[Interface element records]
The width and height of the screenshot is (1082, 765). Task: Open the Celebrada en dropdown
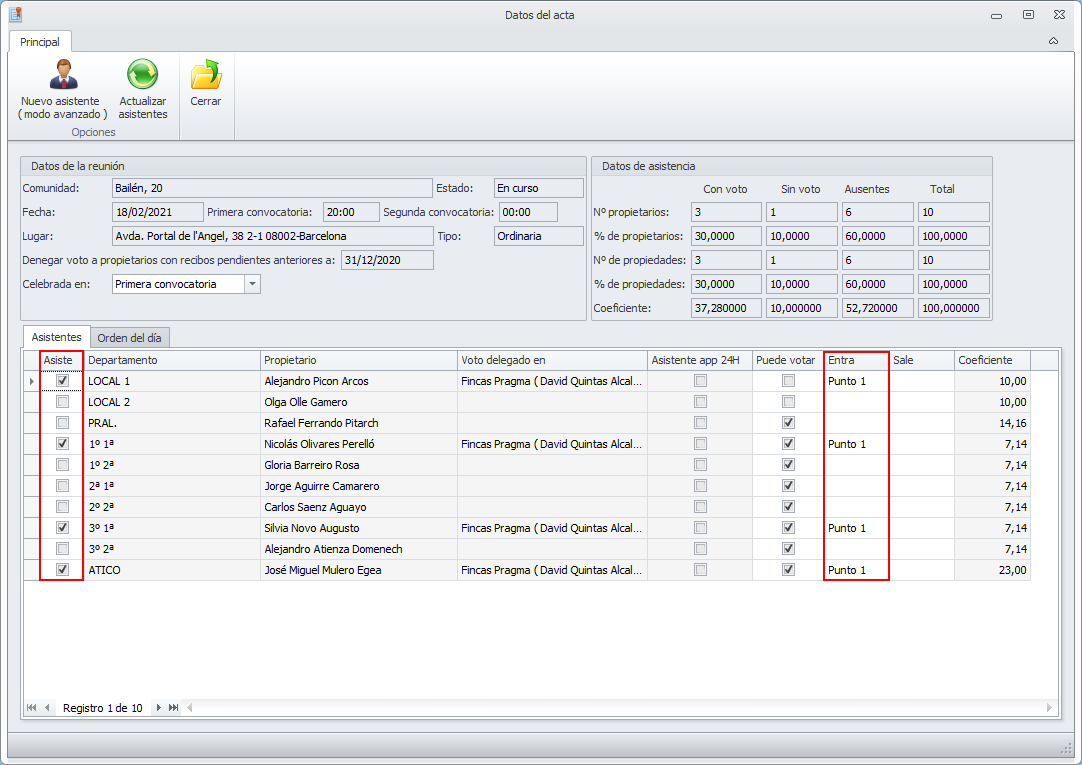pyautogui.click(x=252, y=284)
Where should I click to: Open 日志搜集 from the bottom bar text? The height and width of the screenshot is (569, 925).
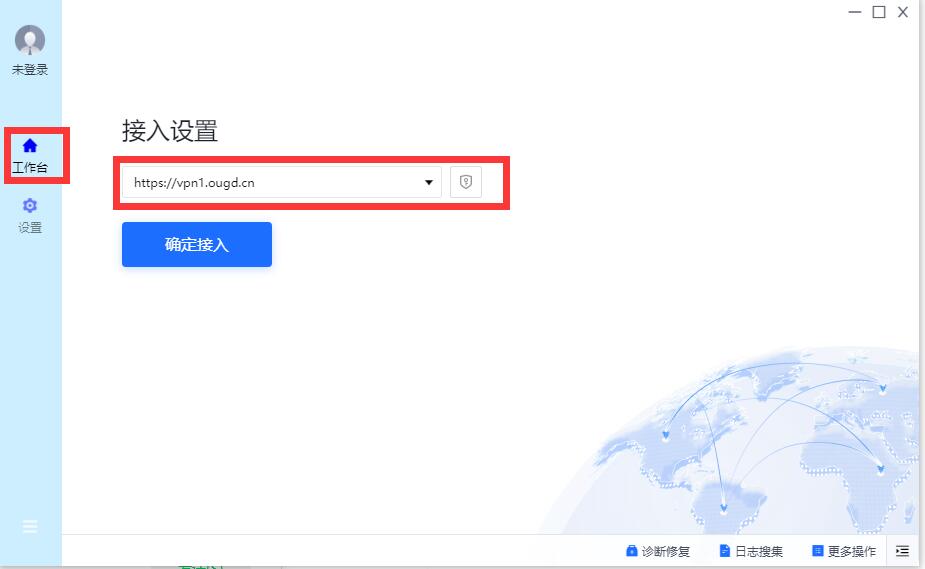point(759,551)
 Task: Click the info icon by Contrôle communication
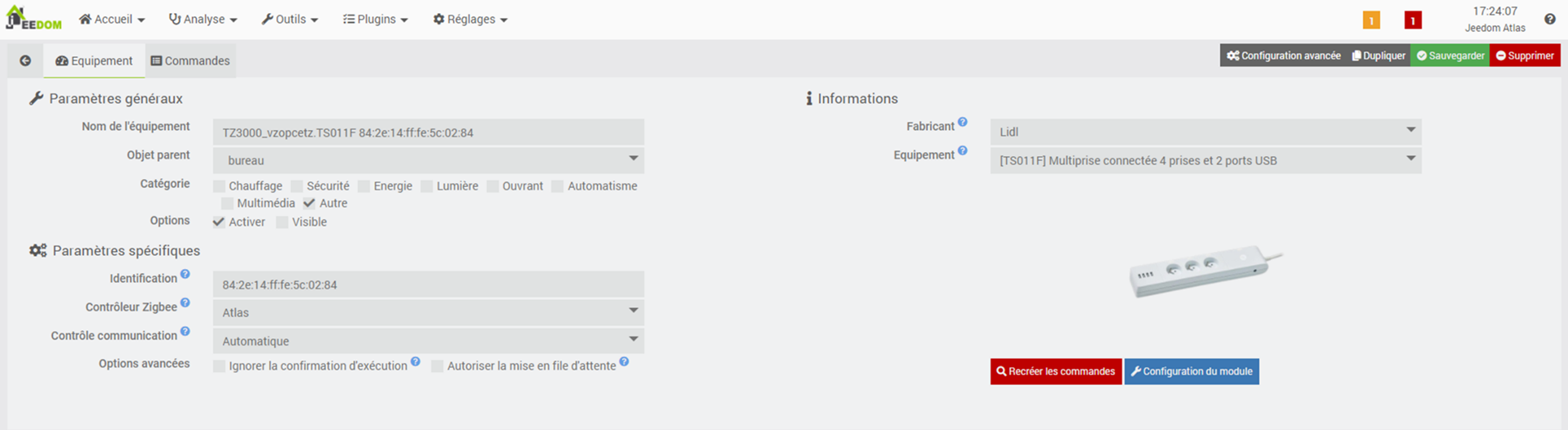tap(185, 331)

## Set task
Rewrite all of the entries above, replacing "Task" with "Instruction" and leaving everything else unchanged. Omit the pictures from your version.

## Output of the task
The width and height of the screenshot is (1082, 765). Instruction: Open the Celebrada en dropdown
pyautogui.click(x=252, y=284)
Where should I click to: Open 日志搜集 from the bottom bar text? The height and width of the screenshot is (569, 925).
point(759,551)
 Instruction: Click the info icon by Contrôle communication
tap(185, 331)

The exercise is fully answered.